__RAW DATA__

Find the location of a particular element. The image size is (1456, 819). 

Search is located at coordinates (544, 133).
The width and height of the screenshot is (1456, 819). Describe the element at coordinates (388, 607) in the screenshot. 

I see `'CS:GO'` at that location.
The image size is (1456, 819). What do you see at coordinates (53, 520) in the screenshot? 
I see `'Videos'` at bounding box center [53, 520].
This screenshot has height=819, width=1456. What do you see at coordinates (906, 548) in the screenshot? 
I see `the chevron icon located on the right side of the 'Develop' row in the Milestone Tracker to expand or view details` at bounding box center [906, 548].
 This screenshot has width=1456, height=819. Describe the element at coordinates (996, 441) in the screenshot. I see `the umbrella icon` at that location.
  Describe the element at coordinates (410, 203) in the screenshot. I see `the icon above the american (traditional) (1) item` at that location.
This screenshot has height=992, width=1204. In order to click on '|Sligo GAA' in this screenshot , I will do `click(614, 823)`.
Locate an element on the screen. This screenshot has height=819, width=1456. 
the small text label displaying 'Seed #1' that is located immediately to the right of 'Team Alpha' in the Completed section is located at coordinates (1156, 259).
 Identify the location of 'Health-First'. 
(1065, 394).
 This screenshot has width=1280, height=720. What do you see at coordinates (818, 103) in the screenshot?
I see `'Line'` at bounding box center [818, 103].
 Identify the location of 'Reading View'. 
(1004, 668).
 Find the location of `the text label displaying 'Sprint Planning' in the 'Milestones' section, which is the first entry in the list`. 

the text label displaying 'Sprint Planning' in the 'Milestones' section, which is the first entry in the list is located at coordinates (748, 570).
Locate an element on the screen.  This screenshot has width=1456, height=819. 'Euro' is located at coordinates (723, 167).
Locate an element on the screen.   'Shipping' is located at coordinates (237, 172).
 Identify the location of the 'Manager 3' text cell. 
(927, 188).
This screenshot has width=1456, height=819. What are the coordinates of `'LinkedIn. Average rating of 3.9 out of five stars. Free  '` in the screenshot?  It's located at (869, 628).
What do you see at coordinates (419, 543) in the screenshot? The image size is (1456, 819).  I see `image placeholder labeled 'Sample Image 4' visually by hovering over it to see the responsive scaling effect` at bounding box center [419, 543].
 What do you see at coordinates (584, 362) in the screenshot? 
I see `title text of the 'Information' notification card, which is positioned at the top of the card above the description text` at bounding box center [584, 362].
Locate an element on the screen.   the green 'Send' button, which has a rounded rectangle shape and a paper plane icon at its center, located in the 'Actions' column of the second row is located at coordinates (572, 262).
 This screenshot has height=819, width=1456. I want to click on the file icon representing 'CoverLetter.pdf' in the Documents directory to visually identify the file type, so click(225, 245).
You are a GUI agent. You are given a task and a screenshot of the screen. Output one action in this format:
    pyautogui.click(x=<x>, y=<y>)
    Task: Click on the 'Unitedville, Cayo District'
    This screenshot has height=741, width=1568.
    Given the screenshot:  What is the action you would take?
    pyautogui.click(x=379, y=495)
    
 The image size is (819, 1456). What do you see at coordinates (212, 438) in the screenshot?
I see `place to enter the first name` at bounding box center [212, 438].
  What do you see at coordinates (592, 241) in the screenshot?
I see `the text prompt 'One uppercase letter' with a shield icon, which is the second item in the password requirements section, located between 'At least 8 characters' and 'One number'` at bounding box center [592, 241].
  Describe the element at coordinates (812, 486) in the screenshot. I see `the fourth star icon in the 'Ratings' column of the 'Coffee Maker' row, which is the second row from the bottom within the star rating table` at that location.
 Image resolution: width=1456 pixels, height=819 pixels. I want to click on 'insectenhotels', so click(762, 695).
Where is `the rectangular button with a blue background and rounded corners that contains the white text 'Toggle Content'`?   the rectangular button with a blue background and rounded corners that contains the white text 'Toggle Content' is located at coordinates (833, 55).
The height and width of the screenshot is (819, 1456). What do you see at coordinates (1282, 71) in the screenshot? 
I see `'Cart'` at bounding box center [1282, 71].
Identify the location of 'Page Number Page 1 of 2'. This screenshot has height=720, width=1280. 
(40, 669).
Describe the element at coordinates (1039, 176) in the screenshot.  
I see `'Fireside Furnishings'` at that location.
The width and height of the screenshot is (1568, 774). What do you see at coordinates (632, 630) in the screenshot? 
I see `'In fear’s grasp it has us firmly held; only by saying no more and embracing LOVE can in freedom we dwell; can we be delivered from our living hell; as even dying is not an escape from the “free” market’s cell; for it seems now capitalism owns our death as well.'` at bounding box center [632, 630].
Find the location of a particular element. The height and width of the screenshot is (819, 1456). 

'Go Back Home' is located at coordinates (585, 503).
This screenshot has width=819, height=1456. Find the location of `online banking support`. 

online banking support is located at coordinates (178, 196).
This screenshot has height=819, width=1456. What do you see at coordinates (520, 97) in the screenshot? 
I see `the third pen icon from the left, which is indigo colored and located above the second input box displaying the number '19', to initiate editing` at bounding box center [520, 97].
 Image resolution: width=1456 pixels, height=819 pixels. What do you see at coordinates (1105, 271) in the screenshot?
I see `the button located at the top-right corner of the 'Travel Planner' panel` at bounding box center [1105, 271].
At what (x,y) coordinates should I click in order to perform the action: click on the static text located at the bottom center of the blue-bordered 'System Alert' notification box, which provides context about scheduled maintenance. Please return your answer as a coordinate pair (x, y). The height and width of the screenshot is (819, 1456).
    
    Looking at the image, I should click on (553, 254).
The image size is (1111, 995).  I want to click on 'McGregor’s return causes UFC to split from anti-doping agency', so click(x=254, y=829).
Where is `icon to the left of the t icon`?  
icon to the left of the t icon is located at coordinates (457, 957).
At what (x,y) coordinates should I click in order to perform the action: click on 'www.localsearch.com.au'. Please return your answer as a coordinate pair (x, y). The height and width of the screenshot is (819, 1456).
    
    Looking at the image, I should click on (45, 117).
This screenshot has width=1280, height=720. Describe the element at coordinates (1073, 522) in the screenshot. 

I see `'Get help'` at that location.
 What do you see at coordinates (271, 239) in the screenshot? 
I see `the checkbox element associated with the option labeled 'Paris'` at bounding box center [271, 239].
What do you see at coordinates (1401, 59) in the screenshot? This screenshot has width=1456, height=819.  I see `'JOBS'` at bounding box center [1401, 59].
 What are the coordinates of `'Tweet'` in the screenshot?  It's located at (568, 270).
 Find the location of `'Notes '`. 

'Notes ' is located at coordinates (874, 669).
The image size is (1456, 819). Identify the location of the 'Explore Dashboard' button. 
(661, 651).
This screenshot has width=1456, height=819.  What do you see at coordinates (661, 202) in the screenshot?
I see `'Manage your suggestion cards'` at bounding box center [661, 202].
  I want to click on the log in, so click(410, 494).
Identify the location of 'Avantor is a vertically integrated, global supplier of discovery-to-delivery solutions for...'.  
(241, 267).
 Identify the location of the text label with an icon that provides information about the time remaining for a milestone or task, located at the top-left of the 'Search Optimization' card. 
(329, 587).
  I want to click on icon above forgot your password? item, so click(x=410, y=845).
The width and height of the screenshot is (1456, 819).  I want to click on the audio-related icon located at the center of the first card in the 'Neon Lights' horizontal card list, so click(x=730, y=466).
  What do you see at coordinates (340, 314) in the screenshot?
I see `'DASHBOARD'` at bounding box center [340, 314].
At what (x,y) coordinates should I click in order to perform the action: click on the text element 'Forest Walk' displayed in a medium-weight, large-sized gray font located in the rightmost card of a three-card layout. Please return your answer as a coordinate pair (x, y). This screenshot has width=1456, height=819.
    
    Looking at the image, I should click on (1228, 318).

__TASK INSTRUCTIONS__
Repeat these items word for word.

__FULL SOLUTION__
Find the location of a particular element. The image size is (1456, 819). 

Search is located at coordinates (544, 133).
The width and height of the screenshot is (1456, 819). Describe the element at coordinates (388, 607) in the screenshot. 

I see `'CS:GO'` at that location.
The image size is (1456, 819). What do you see at coordinates (53, 520) in the screenshot? 
I see `'Videos'` at bounding box center [53, 520].
This screenshot has height=819, width=1456. What do you see at coordinates (906, 548) in the screenshot? 
I see `the chevron icon located on the right side of the 'Develop' row in the Milestone Tracker to expand or view details` at bounding box center [906, 548].
 This screenshot has width=1456, height=819. Describe the element at coordinates (996, 441) in the screenshot. I see `the umbrella icon` at that location.
  Describe the element at coordinates (410, 203) in the screenshot. I see `the icon above the american (traditional) (1) item` at that location.
This screenshot has height=992, width=1204. In order to click on '|Sligo GAA' in this screenshot , I will do `click(614, 823)`.
Locate an element on the screen. This screenshot has height=819, width=1456. 
the small text label displaying 'Seed #1' that is located immediately to the right of 'Team Alpha' in the Completed section is located at coordinates (1156, 259).
 Identify the location of 'Health-First'. 
(1065, 394).
 This screenshot has width=1280, height=720. What do you see at coordinates (818, 103) in the screenshot?
I see `'Line'` at bounding box center [818, 103].
 Identify the location of 'Reading View'. 
(1004, 668).
 Find the location of `the text label displaying 'Sprint Planning' in the 'Milestones' section, which is the first entry in the list`. 

the text label displaying 'Sprint Planning' in the 'Milestones' section, which is the first entry in the list is located at coordinates (748, 570).
Locate an element on the screen.  This screenshot has width=1456, height=819. 'Euro' is located at coordinates (723, 167).
Locate an element on the screen.   'Shipping' is located at coordinates (237, 172).
 Identify the location of the 'Manager 3' text cell. 
(927, 188).
This screenshot has width=1456, height=819. What are the coordinates of `'LinkedIn. Average rating of 3.9 out of five stars. Free  '` in the screenshot?  It's located at (869, 628).
What do you see at coordinates (419, 543) in the screenshot? The image size is (1456, 819).  I see `image placeholder labeled 'Sample Image 4' visually by hovering over it to see the responsive scaling effect` at bounding box center [419, 543].
 What do you see at coordinates (584, 362) in the screenshot? 
I see `title text of the 'Information' notification card, which is positioned at the top of the card above the description text` at bounding box center [584, 362].
Locate an element on the screen.   the green 'Send' button, which has a rounded rectangle shape and a paper plane icon at its center, located in the 'Actions' column of the second row is located at coordinates (572, 262).
 This screenshot has height=819, width=1456. I want to click on the file icon representing 'CoverLetter.pdf' in the Documents directory to visually identify the file type, so click(225, 245).
You are a GUI agent. You are given a task and a screenshot of the screen. Output one action in this format:
    pyautogui.click(x=<x>, y=<y>)
    Task: Click on the 'Unitedville, Cayo District'
    This screenshot has height=741, width=1568.
    Given the screenshot:  What is the action you would take?
    pyautogui.click(x=379, y=495)
    
 The image size is (819, 1456). What do you see at coordinates (212, 438) in the screenshot?
I see `place to enter the first name` at bounding box center [212, 438].
  What do you see at coordinates (592, 241) in the screenshot?
I see `the text prompt 'One uppercase letter' with a shield icon, which is the second item in the password requirements section, located between 'At least 8 characters' and 'One number'` at bounding box center [592, 241].
  Describe the element at coordinates (812, 486) in the screenshot. I see `the fourth star icon in the 'Ratings' column of the 'Coffee Maker' row, which is the second row from the bottom within the star rating table` at that location.
 Image resolution: width=1456 pixels, height=819 pixels. I want to click on 'insectenhotels', so click(762, 695).
Where is `the rectangular button with a blue background and rounded corners that contains the white text 'Toggle Content'`?   the rectangular button with a blue background and rounded corners that contains the white text 'Toggle Content' is located at coordinates (833, 55).
The height and width of the screenshot is (819, 1456). What do you see at coordinates (1282, 71) in the screenshot? 
I see `'Cart'` at bounding box center [1282, 71].
Identify the location of 'Page Number Page 1 of 2'. This screenshot has height=720, width=1280. 
(40, 669).
Describe the element at coordinates (1039, 176) in the screenshot.  
I see `'Fireside Furnishings'` at that location.
The width and height of the screenshot is (1568, 774). What do you see at coordinates (632, 630) in the screenshot? 
I see `'In fear’s grasp it has us firmly held; only by saying no more and embracing LOVE can in freedom we dwell; can we be delivered from our living hell; as even dying is not an escape from the “free” market’s cell; for it seems now capitalism owns our death as well.'` at bounding box center [632, 630].
Find the location of a particular element. The height and width of the screenshot is (819, 1456). 

'Go Back Home' is located at coordinates (585, 503).
This screenshot has width=819, height=1456. Find the location of `online banking support`. 

online banking support is located at coordinates (178, 196).
This screenshot has height=819, width=1456. What do you see at coordinates (520, 97) in the screenshot? 
I see `the third pen icon from the left, which is indigo colored and located above the second input box displaying the number '19', to initiate editing` at bounding box center [520, 97].
 Image resolution: width=1456 pixels, height=819 pixels. What do you see at coordinates (1105, 271) in the screenshot?
I see `the button located at the top-right corner of the 'Travel Planner' panel` at bounding box center [1105, 271].
At what (x,y) coordinates should I click in order to perform the action: click on the static text located at the bottom center of the blue-bordered 'System Alert' notification box, which provides context about scheduled maintenance. Please return your answer as a coordinate pair (x, y). The height and width of the screenshot is (819, 1456).
    
    Looking at the image, I should click on (553, 254).
The image size is (1111, 995).  I want to click on 'McGregor’s return causes UFC to split from anti-doping agency', so click(x=254, y=829).
Where is `icon to the left of the t icon`?  
icon to the left of the t icon is located at coordinates (457, 957).
At what (x,y) coordinates should I click in order to perform the action: click on 'www.localsearch.com.au'. Please return your answer as a coordinate pair (x, y). The height and width of the screenshot is (819, 1456).
    
    Looking at the image, I should click on (45, 117).
This screenshot has width=1280, height=720. Describe the element at coordinates (1073, 522) in the screenshot. 

I see `'Get help'` at that location.
 What do you see at coordinates (271, 239) in the screenshot? 
I see `the checkbox element associated with the option labeled 'Paris'` at bounding box center [271, 239].
What do you see at coordinates (1401, 59) in the screenshot? This screenshot has width=1456, height=819.  I see `'JOBS'` at bounding box center [1401, 59].
 What are the coordinates of `'Tweet'` in the screenshot?  It's located at (568, 270).
 Find the location of `'Notes '`. 

'Notes ' is located at coordinates (874, 669).
The image size is (1456, 819). Identify the location of the 'Explore Dashboard' button. 
(661, 651).
This screenshot has width=1456, height=819.  What do you see at coordinates (661, 202) in the screenshot?
I see `'Manage your suggestion cards'` at bounding box center [661, 202].
  I want to click on the log in, so click(410, 494).
Identify the location of 'Avantor is a vertically integrated, global supplier of discovery-to-delivery solutions for...'.  
(241, 267).
 Identify the location of the text label with an icon that provides information about the time remaining for a milestone or task, located at the top-left of the 'Search Optimization' card. 
(329, 587).
  I want to click on icon above forgot your password? item, so click(x=410, y=845).
The width and height of the screenshot is (1456, 819).  I want to click on the audio-related icon located at the center of the first card in the 'Neon Lights' horizontal card list, so click(x=730, y=466).
  What do you see at coordinates (340, 314) in the screenshot?
I see `'DASHBOARD'` at bounding box center [340, 314].
At what (x,y) coordinates should I click in order to perform the action: click on the text element 'Forest Walk' displayed in a medium-weight, large-sized gray font located in the rightmost card of a three-card layout. Please return your answer as a coordinate pair (x, y). This screenshot has width=1456, height=819.
    
    Looking at the image, I should click on (1228, 318).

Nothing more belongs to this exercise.